__Material for this exercise__
=== Begin Enclosure ===
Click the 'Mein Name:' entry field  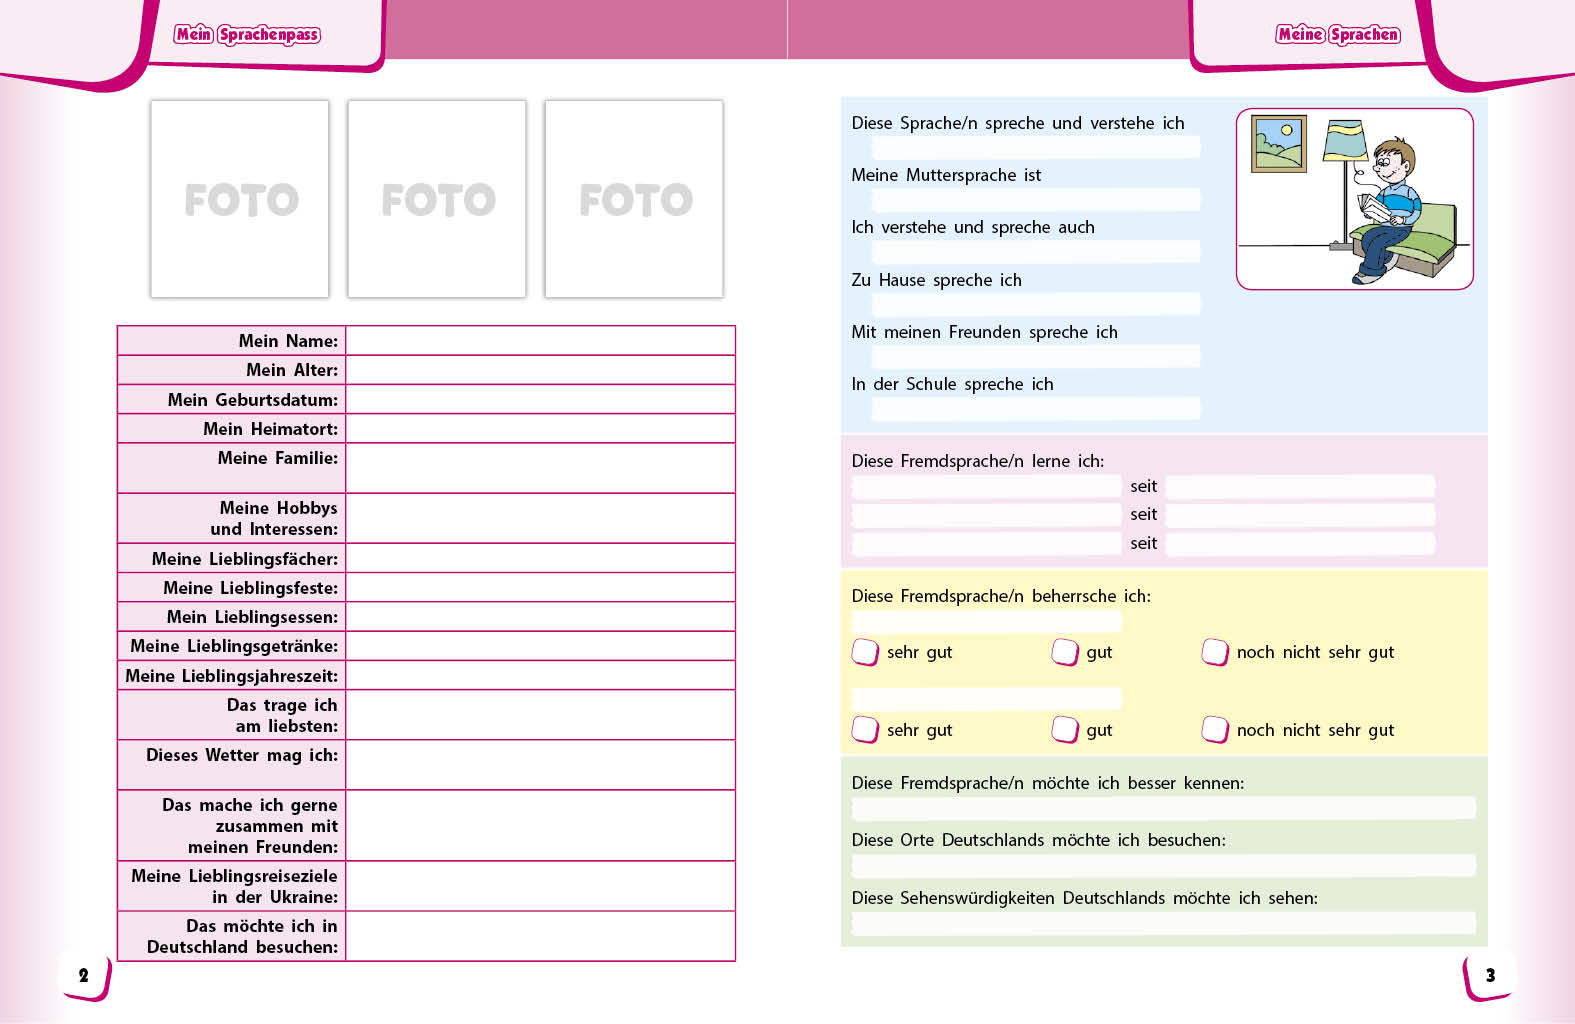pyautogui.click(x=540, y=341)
=== End Enclosure ===
=== Begin Enclosure ===
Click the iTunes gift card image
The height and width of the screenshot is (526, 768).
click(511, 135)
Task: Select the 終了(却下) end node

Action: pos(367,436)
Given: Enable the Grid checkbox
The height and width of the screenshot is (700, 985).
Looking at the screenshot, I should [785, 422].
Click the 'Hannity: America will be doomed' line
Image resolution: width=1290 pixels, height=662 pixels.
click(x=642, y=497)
=== End Enclosure ===
=== Begin Enclosure ===
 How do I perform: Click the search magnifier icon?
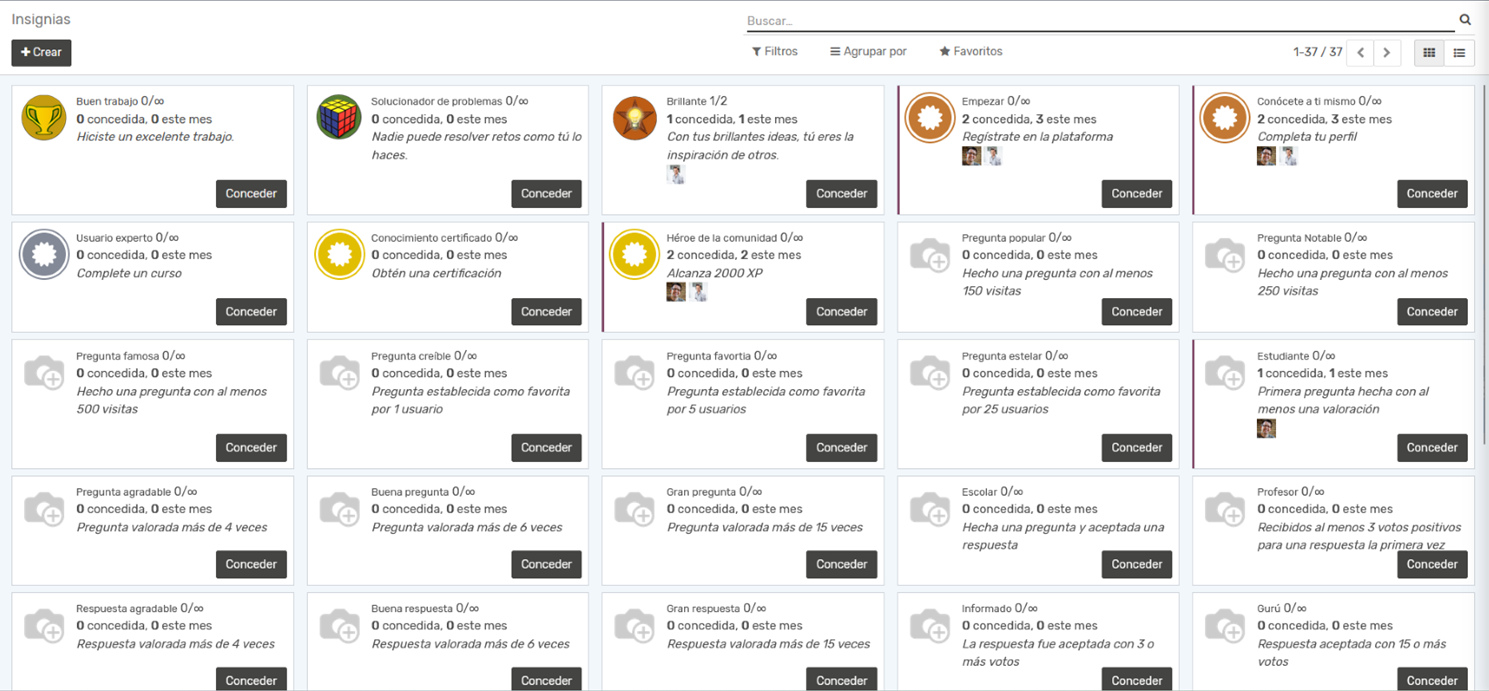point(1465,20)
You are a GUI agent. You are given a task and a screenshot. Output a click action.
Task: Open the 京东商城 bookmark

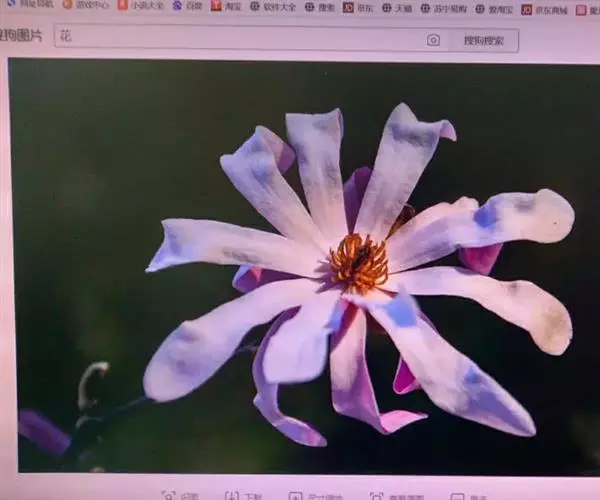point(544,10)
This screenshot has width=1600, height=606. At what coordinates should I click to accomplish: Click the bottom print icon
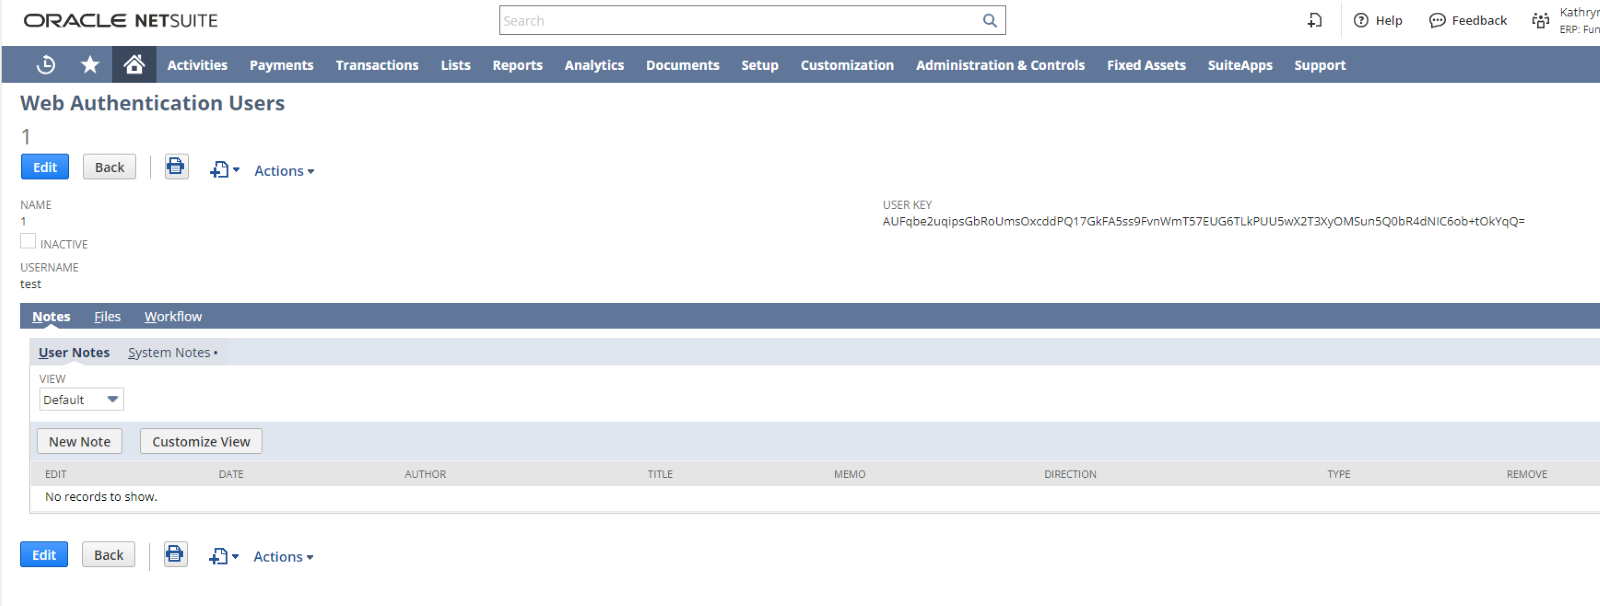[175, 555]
=== End Enclosure ===
__Your instructions__
Your answer should be the lines of the listing above between the line holding "Click the iTunes gift card image" and the line holding "Click the 'Hannity: America", inclusive, restated word for word and alone.

__Written solution__
Click the iTunes gift card image
The height and width of the screenshot is (526, 768).
click(511, 135)
Task: Select the 終了(却下) end node

Action: pos(367,436)
Given: Enable the Grid checkbox
The height and width of the screenshot is (700, 985).
Looking at the screenshot, I should [785, 422].
Click the 'Hannity: America will be doomed' line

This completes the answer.